The statement said that the visit is “at the request of Her Majesty’s Government and has been welcomed by the Jordanian, Israeli, and Palestinian authorities.”
With the wedding of Prince Harry and Meghan Markle behind them, Kensington Palace now has time to focus on Prince William’s upcoming visit to the region, and on Friday announced the dates of his scheduled trip.
Under the headline “The Duke of Cambridge visit to Jordan, Israel, and the Occupied Palestinian territories,” Kensington Palace in London, where the offices of the Royal Household are housed, issued a statement saying that the visit will begin in Jordan on June 24, with William arriving in Tel Aviv the next day.
He will be in Israel until June 28, with a trip to Ramallah on June 27.
The statement said that the visit is “at the request of Her Majesty’s Government and has been welcomed by the Jordanian, Israeli, and Palestinian authorities.”
This will be the first state visit to Israel by a member of the royal family since British mandatory rule ended here 70 years ago. No details of whom William will meet or what specific sites he will visit have yet been announced.

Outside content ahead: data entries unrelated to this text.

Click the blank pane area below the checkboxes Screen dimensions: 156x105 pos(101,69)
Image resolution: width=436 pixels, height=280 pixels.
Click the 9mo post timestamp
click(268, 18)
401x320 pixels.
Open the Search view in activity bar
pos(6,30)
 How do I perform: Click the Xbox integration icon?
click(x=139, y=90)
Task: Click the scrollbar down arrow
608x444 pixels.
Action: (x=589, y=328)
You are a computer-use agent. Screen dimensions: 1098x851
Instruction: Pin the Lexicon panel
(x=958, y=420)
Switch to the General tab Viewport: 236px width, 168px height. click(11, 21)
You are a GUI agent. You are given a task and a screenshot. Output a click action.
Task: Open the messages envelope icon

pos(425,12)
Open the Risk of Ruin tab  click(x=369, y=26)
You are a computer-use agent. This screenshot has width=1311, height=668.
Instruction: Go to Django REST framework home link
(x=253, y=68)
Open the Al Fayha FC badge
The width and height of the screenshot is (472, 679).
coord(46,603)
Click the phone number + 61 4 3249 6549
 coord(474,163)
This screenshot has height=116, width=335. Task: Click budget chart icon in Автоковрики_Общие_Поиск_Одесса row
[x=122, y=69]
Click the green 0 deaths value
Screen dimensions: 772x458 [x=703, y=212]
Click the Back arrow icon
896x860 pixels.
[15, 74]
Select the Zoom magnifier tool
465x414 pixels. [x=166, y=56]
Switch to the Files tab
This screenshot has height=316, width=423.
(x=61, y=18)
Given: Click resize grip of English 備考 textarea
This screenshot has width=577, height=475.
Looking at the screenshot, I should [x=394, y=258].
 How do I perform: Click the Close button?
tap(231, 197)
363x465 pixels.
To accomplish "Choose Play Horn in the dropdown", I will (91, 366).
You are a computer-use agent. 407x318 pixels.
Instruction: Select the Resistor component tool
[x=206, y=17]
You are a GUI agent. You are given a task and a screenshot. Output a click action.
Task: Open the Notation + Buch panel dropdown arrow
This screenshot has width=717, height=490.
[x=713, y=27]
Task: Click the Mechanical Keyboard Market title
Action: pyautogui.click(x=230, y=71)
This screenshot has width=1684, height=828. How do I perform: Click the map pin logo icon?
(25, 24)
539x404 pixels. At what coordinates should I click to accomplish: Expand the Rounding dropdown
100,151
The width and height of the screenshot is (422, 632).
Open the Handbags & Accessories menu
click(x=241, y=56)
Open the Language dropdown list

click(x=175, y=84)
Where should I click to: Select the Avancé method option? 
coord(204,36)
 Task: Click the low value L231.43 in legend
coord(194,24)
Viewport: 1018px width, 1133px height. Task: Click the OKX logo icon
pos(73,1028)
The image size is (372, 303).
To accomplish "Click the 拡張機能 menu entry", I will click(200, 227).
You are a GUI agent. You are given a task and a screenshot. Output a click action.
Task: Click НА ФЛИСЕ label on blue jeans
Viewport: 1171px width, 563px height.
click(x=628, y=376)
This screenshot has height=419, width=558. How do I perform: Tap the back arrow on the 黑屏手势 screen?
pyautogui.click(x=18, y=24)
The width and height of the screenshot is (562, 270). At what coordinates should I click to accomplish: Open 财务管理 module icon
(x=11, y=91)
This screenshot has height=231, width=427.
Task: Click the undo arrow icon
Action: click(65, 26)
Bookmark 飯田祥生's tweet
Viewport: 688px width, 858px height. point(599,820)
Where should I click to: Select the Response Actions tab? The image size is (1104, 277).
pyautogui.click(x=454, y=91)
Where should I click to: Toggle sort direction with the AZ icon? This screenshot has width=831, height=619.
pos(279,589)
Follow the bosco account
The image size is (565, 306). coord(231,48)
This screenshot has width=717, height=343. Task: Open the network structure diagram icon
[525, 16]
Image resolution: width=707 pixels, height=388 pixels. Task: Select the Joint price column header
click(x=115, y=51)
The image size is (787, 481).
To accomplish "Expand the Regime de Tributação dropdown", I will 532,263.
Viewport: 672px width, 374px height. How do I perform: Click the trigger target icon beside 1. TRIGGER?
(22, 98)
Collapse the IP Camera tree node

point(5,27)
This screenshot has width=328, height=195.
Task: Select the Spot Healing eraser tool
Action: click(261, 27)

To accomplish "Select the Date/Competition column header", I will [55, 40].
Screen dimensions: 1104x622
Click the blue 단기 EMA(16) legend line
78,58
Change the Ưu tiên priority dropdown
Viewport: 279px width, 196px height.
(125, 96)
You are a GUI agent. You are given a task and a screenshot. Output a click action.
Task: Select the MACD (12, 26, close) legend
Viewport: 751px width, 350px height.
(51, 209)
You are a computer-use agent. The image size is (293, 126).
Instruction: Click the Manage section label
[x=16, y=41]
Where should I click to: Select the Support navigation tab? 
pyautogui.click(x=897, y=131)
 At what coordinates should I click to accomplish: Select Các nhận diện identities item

Prime Minister Benjamin Netanyahu welcomed the visit in March when it was first announced, saying “it is a historic visit, the first of its kind, and he will be received here with great enthusiasm.”
While members of the royal family have never made state visits to Israel, they have traveled widely in the Arab world, including to Jordan. Prince Charles was in Israel twice, but only to attend funerals: Yitzhak Rabin’s in 1995 and Shimon Peres’s in 2016.
During the latter trip, he also visited the grave of his grandmother Princess Alice of Battenberg, the mother of Prince Phillip, who is buried at the Convent of Saint Mary Magdalene on the Mount of Olives.
Palestinian Authority President Mahmoud Abbas’s office in March termed the visit an important one “which we hope will contribute to strengthening ties of friendship between the two peoples.”
With the United Kingdom due to leave the European Union, greater involvement in the Mideast – the kind of involvement symbolized by this type of trip – is viewed by some in Jerusalem as a way for London to retain some of the stature and influence on the world’s stage that it will lose by leaving the EU.
Though there are significant political differences between London and Jerusalem regarding the Iranian nuclear agreement and the Palestinian issue, there is also a great deal of cooperation, and ties between the two countries – according to diplomatic officials – have never been as broadly based. Some 400 Israeli firms operate in the UK and two-way trade last year reached $7 billion, a 25% increase from the year before.